社長らしい男は、応接セットに身を小さくして座り込んでいた。五十くらいの痩せてインテリ風な男だったが、こちらもやはり、スーツにネクタイピンにカフスボタンと、全身に酷く金がかかっている。事前に聞いた話では創業二世らしく、特に実力があって社長になった男ではないらしい。
「ってことで」古海は唐突に言い放ちつつ、ソファーの角に腰を載せ、腕を組み、しおらしくしている社長を覗き込んだ。「重吉さん、さっきの話、もっかいしてもらえます?」
「さっきの?」
怯えた風に問い返した重吉社長。古海は軽く顎をしゃくり、久我に促した。
「赤星、って男だ」と、久我は彼の正面に座りつつ尋ねた。「異物の取引に関しては、ヤツが取り仕切っていた。そうか?」
「えぇ、はい、もう、何から何まで彼が」
「何から何まで赤星に押し付ける勢いやね」
冷笑しながら口を挟む古海。すぐに重吉は点頭し、目をパチパチさせた。
「いやいや、実際、彼が言い出したんですよ! 異物の取引は儲かるって。会社は倉庫を貸してくれればいいだけだって。後は自分で全部やるから、って!」
ふむ、と久我は古海と顔を見合わせ、社長に顔を戻した。
「とはいっても、オタクらの貨物船に異物を忍び込ませてたんだろ? 十分共犯だろ、それ」
「いやいや、無理です、そんなの無理!」首を傾げる久我に、彼は勢い込んで云った。「最近はテロだ何だ、北朝鮮の件もあるでしょ? 積み荷のチェックが厳しくて、そんな危ない事、出来ませんって!」
「じゃあ、異物はどうやって持ち込んだんだ」
「知りません? 全部、赤星がやったことです」
「どんなヤツだった」
「いやもう、とにかく胡散臭くて。やたらやる気アピールばかりで! 優秀な社員を演じるのが得意なヤツでしたよ。それで私も、コロッと騙された」
「給料は?」
「え?」
「給料だ」苛立って、久我は口調を強めた。「幾ら、ヤツにやってた」
「それは、だいたい。六百から七百くらいだったかと」そこで社長は、更に唾を飛ばし始めた。「いや、でも、異物の取引にしろ、私も良くわからなかったから。かなり上前を跳ねてたに違いないですよ! それくらい、するヤツです」
これは駄目だ。
そう思い、久我は早々に話を切り上げ、廊下に出る。途端に古海は口元を歪めて久我を見上げ、ほらね、というように首を傾げて見せた。
「ま、あんな風でさ。逃げ切る気、満々。

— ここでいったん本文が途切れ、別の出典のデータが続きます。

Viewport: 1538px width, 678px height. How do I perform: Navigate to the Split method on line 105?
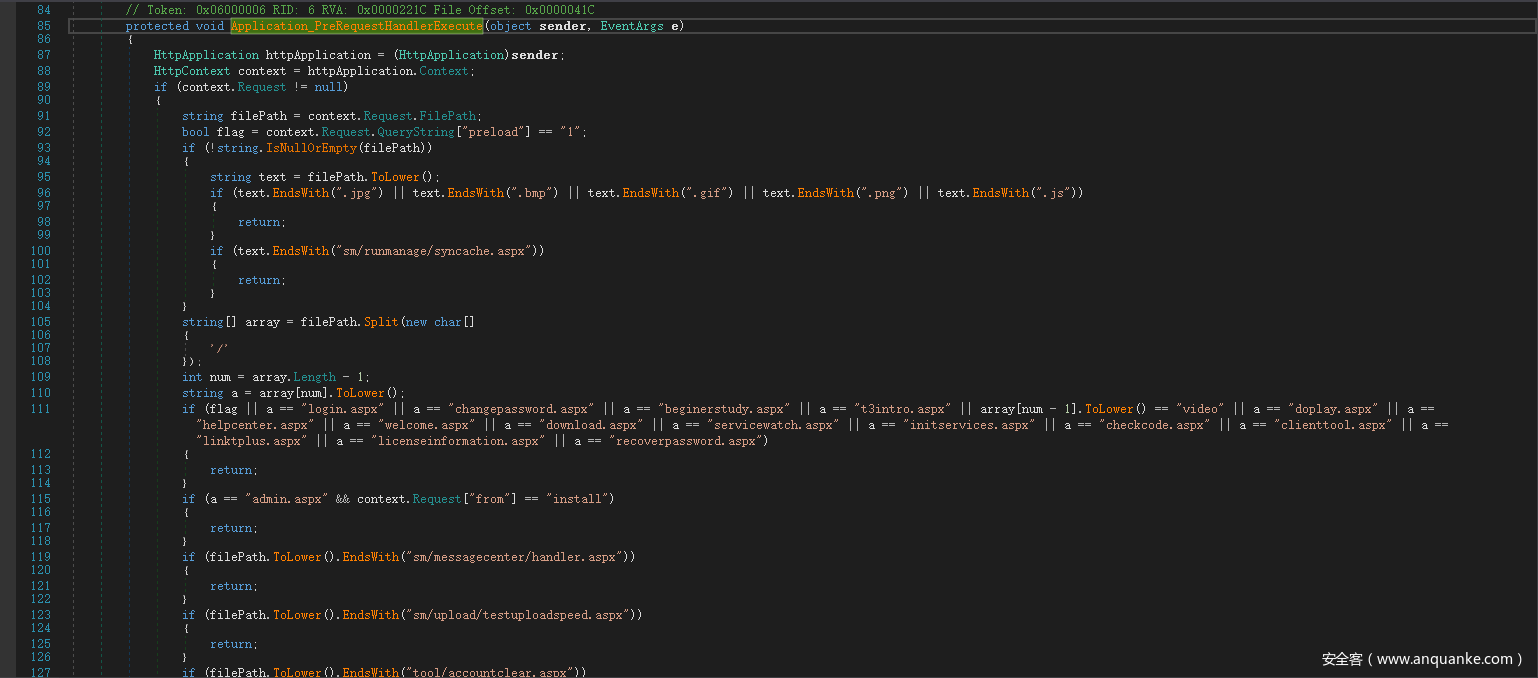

たいして役に立たないでしょ?」
「とにかくオマエ、元検事だろ。何でもいい、赤星に関する情報を探せ。ヤツが行きそうな所、ヤツが隠し持ってる資産。それに友人関係。ネットの利用歴とか。得意だろ、そういうの」
「もう実家方面には下っ端を派遣してるけどね。何も出ないと思うよ。頭良さそうなヤツだから。ネット関連は当たってみるけど、柚木さんほどすぐには出ないよ? 私ら、久我さんらと違って凡人なんだから」
「凡人云うな」そこで思い出し、久我はパチンと手を叩いた。「そうだ、調べるなら、昨日の夜。二十一時前後の通信記録を知りたい。あと、捜査上に整体師の女が出てきたら、徹底的に洗え」
「整体師ねぇ」古海は携帯にメモを取り、興味深げに顔を上げた。「それって、赤星の女?」
「わからん。オレも調べてみる」
「そういや特務班は、女難の相が多いねぇ。久我さんもバツイチでしょ? 柚木さんの嫁さんに、失踪の情報行ってるのかな」
久我は踵を返しかけていたが、無理に立ち止まり、クルリと古海に振り向いた。
「柚木の、嫁? アイツ、結婚してないって云ってたぞ」
「え? そうだっけ?」
軽く応える古海に、久我は一歩、歩み寄った。
「それって、誰に聞いた。何情報だ?」
「何だったかなぁ」そう彼女は首を傾げた。「なんかあの人の嫁さんがスゴイ美人だとか、聞いた覚えがあるんだけど。でもかなり前。検察の頃だったかも」
「思い出せ。そして知らせろ」
押し込んで踵を返した久我の背中に、古海は呆れた風に云った。
「何? それって柚木さんが攫われた事に、関係あんの?」
「ある!」
叫び返す久我。それは柚木の女関係なんて、彼が攫われた事とは直接関係しない。だが、彼の異物〈スリー〉のコンシェルジュである、あの赤いドレスの女の正体。そして彼女と柚木との関係を知ることは、彼の謎に包まれた過去を知るためには、非常に重要だとしか思えなかった。